Jason Avant celebrates a catch in the fourth quarter before the 49ers' game-winning drive. (STEVEN M. FALK / STAFF PHOTOGRAPHER)
Posted: October 04, 2011

The linebackers, safeties and offensive line have specific deficiencies. None of those deficiencies should be surprising.

None of this will change.

The defenders in question cannot cover running backs or tight ends. They tackle poorly in the middle of the field. They are susceptible to power runs, especially as games progress.

The linemen - configured AFTER the final preseason game - cannot win battles at the line of scrimmage. Inside of the behemoth tackles, their physical profile - athletic, light and cagey - implies that they should not be winning those battles. Not against seven or eight defenders intent on stopping a power running play.

This cannot be a shock.

This is what the Eagles are; what they were last year; really, what they expected to be.

They drafted a 240-pound linebacker in the fourth round and expected him to start in the middle. That linebacker, Casey Matthews, was moved after Week 2 to the outside, then lost his starting spot to sixth-round rookie Brian Rolle. Rolle's distinguishing play Sunday was the 15-yard face-mask penalty that turned a 2-yard loss into the biggest play of the Niners' game-winning touchdown drive.

The safety pool: second-year seventh-rounder Kurt Coleman, benched after three games and a half-dozen gaffes; second-year second-rounder Nate Allen, still hindered by his knee surgery; journeyman Jarrad Page, a solid backup who is starting; and second-round rookie Jaiquawn Jarrett, who dressed for the first time Sunday.

Departed Pro Bowlers Brian Dawkins and Quintin Mikell might not have been worth their asking prices, and that money went elsewhere, but at 1-3, with three blown leads, some sagacious safety-ing would be in order.

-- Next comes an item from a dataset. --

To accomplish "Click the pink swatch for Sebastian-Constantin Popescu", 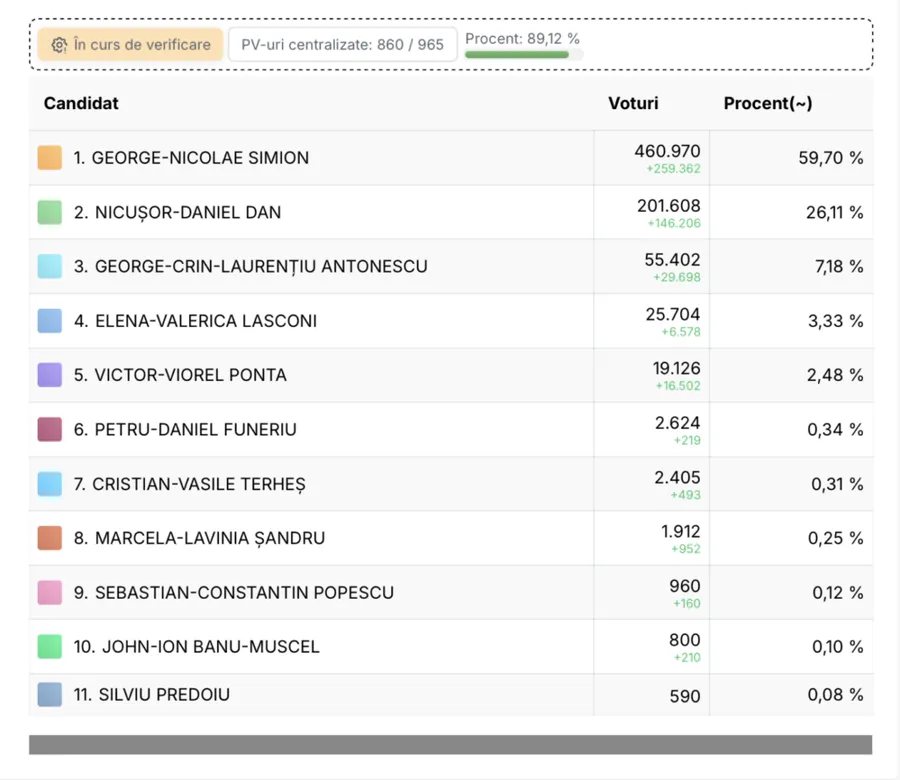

As for the line, consider that they had to move their steadiest lineman, Todd Herremans, from left guard to right tackle when an injury to Winston Justice and the poor play of King Dunlap put the team in emergency mode.

Center Jason Kelce is a rookie and weighs 282 pounds. Left guard Evan Mathis had started just 22 times in six seasons before he was cut by the Bengals this preseason. Right guard Kyle DeVan was cut by Indianapolis this preseason.

So, no, they're probably not going to get you that 1 tough yard.


-- After King Dunlap's blocked field goal up the middle, look for teams to pinch the edges and give room to fast corner Dominique Rodgers-Cromartie. Dunlap, who will start at left tackle for the next couple of weeks, will remain on kick-block teams at least for longer field goals.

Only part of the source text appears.